The integrated rate law provides a relationship between concentration and time for a first-order reaction. It takes the form:
$$\ln \frac{[A]}{[A{]}_0}=-kt$$
In this equation, - $[A{]}_0$ is the initial concentration of A, - $[A]$ is the concentration at time $t$, - $k$ is the rate constant, - $t$ is time.

By rearranging this equation, you can solve for time or concentration, depending on the data available. This equation becomes super handy when trying to predict how much reactant will remain at a certain time or how long you need to wait for a given amount to react.

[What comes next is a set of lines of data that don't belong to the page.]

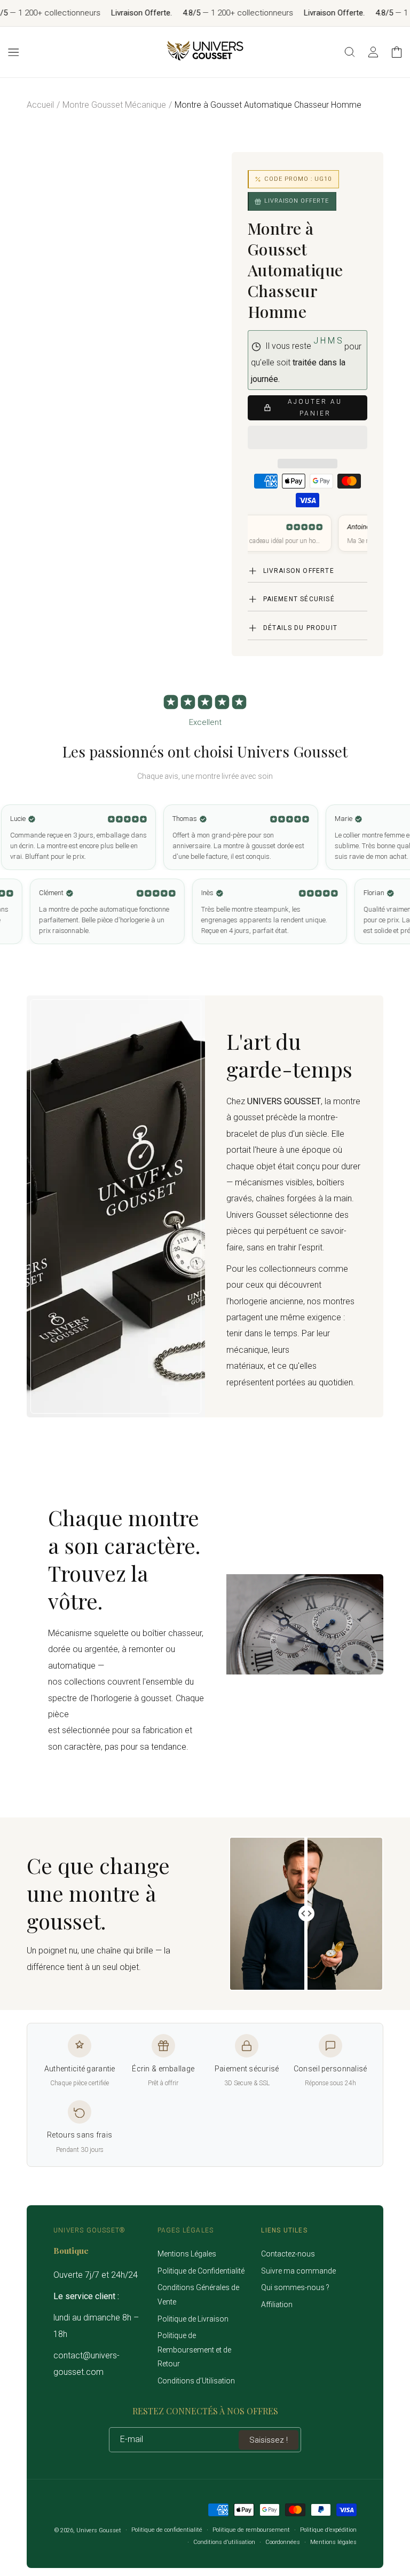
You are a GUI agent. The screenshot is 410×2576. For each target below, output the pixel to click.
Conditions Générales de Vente (198, 2294)
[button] (307, 438)
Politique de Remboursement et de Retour (194, 2349)
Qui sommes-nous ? (295, 2287)
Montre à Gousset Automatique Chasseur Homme (268, 105)
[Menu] (13, 51)
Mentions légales (333, 2542)
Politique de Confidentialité (201, 2271)
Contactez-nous (288, 2254)
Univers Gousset (98, 2530)
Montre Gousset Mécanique (114, 105)
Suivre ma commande (298, 2271)
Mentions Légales (186, 2254)
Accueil (40, 105)
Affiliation (277, 2304)
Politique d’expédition (328, 2529)
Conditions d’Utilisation (196, 2380)
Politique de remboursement (251, 2529)
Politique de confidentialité (166, 2529)
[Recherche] (349, 51)
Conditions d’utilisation (224, 2542)
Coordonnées (282, 2542)
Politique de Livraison (192, 2319)
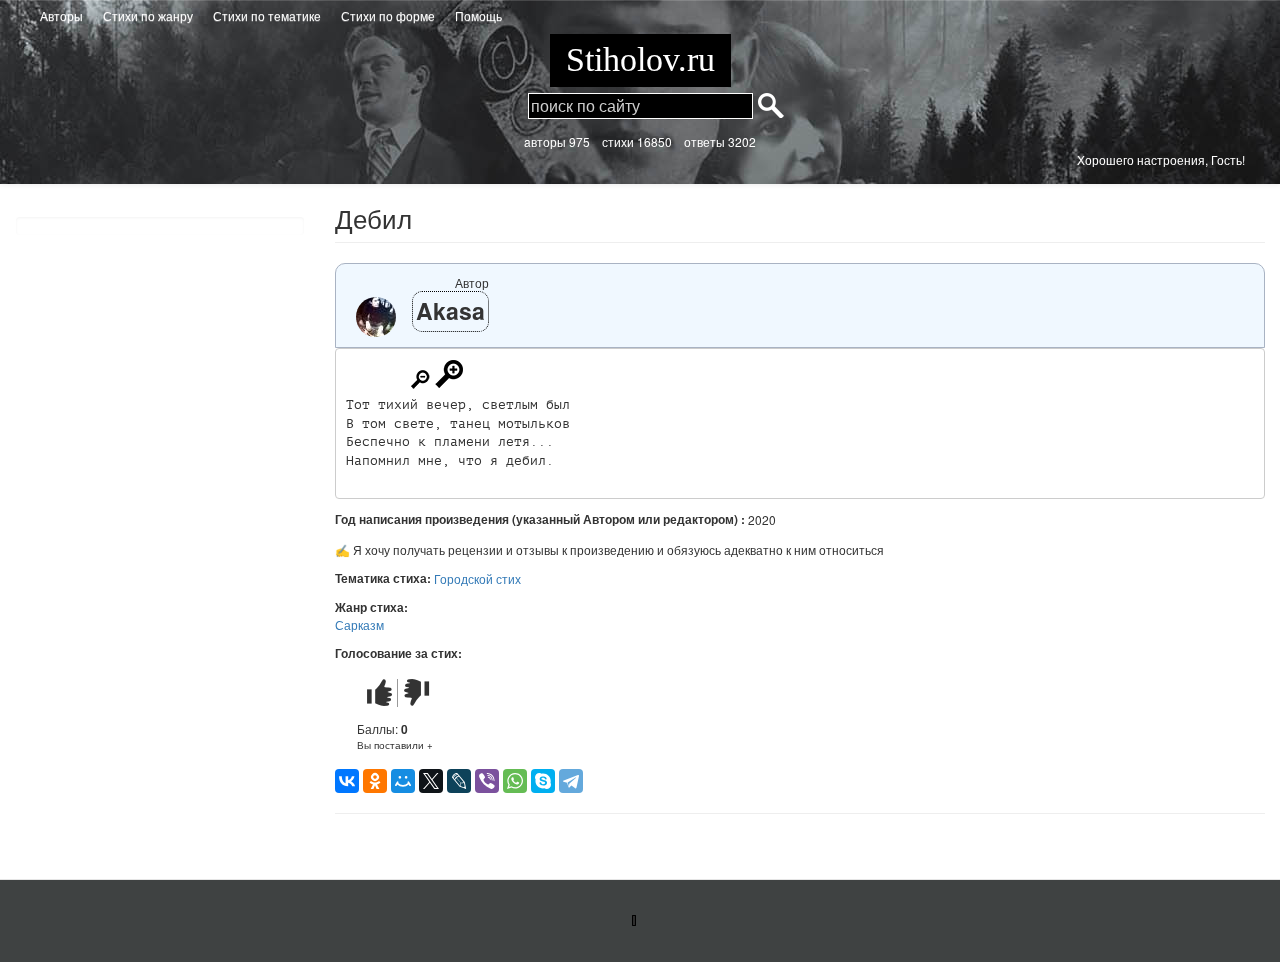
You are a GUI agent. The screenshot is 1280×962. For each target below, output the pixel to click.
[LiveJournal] (459, 781)
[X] (431, 781)
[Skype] (543, 781)
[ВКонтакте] (347, 781)
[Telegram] (571, 781)
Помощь (478, 15)
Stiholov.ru (640, 59)
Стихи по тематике (267, 15)
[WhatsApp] (515, 781)
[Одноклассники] (375, 781)
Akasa (450, 310)
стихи (618, 141)
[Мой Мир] (403, 781)
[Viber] (487, 781)
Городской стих (477, 578)
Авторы (61, 15)
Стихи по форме (388, 15)
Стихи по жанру (148, 15)
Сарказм (359, 624)
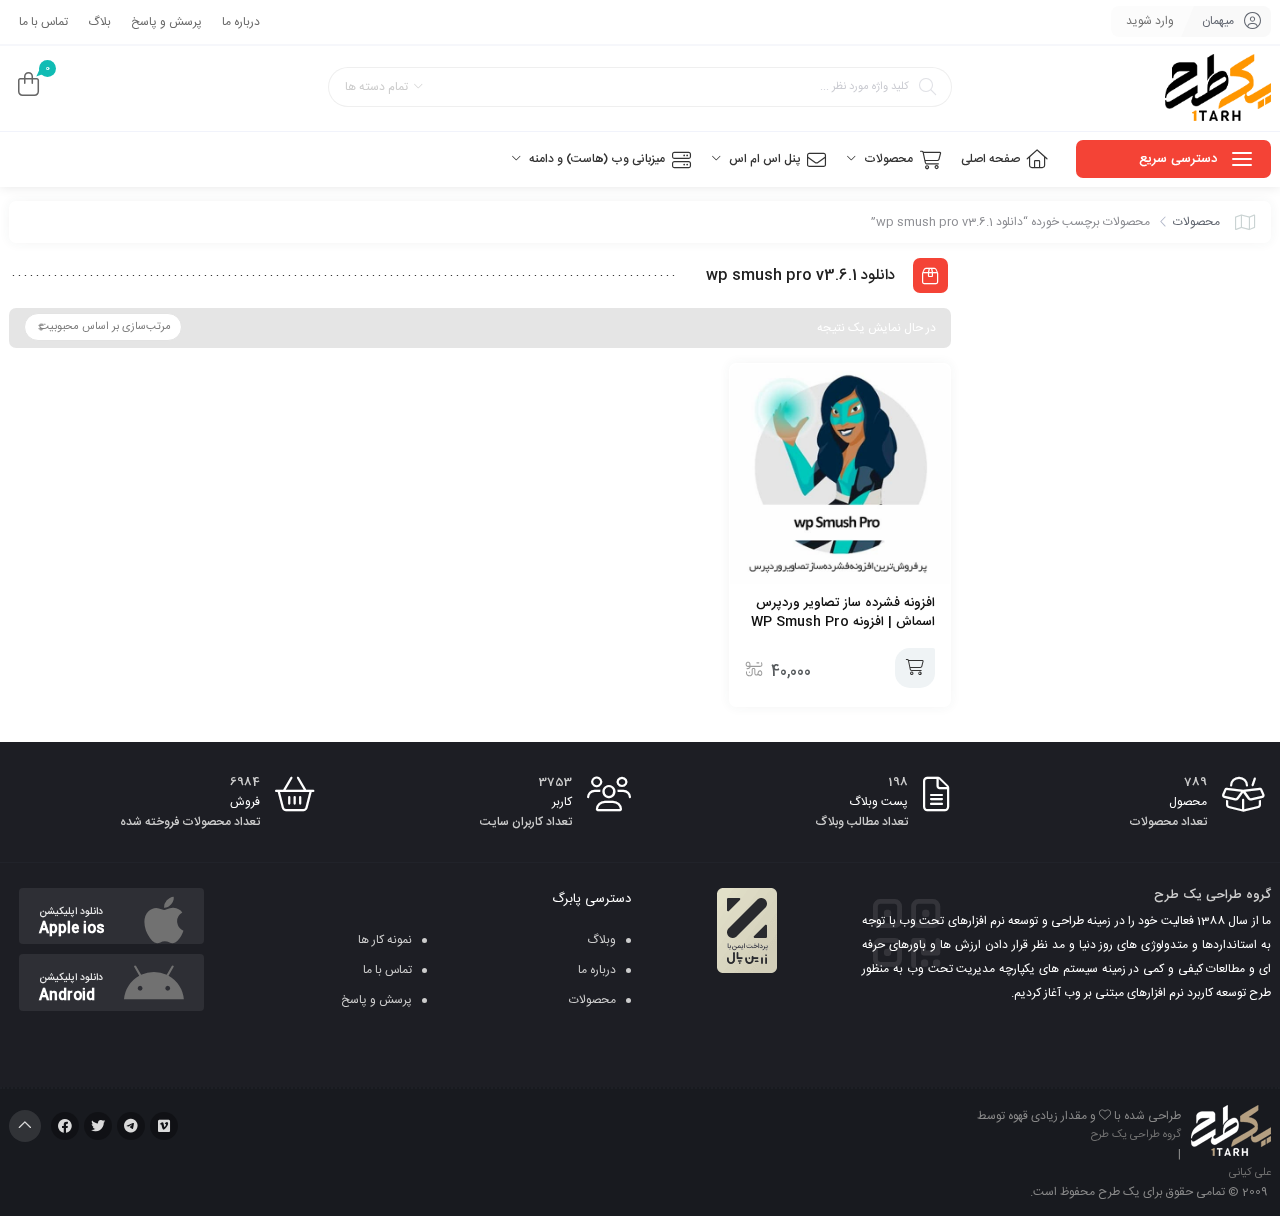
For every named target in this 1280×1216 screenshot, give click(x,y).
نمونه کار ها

The neat thing about the integrated rate law for first-order reactions is its linearity when plotted as $\ln [A]$ vs. $t$, making data analysis straightforward.

Half-Life Calculation

In first-order kinetics, the half-life of a reaction is the time required for the concentration of the reactant to reach half of its original value. The half-life of first-order reactions is not dependent on the initial concentration, which makes it unique compared to other orders of reaction.

The formula used to calculate the half-life for first-order reactions is: $$t_{1/2}=\frac{\ln 2}{k}$$
Since $\ln 2$ is a constant approximately equal to 0.693, you can simply divide by the rate constant $k$ to find the half-life. This results in a consistent half-life duration regardless of how much reactant you start with. It provides a time measure that is often used to summarize the speed at which a reaction proceeds.

• Half-life in first-order reactions is a constant value, independent of concentration.
• It simply involves the rate constant $k$ for its calculation.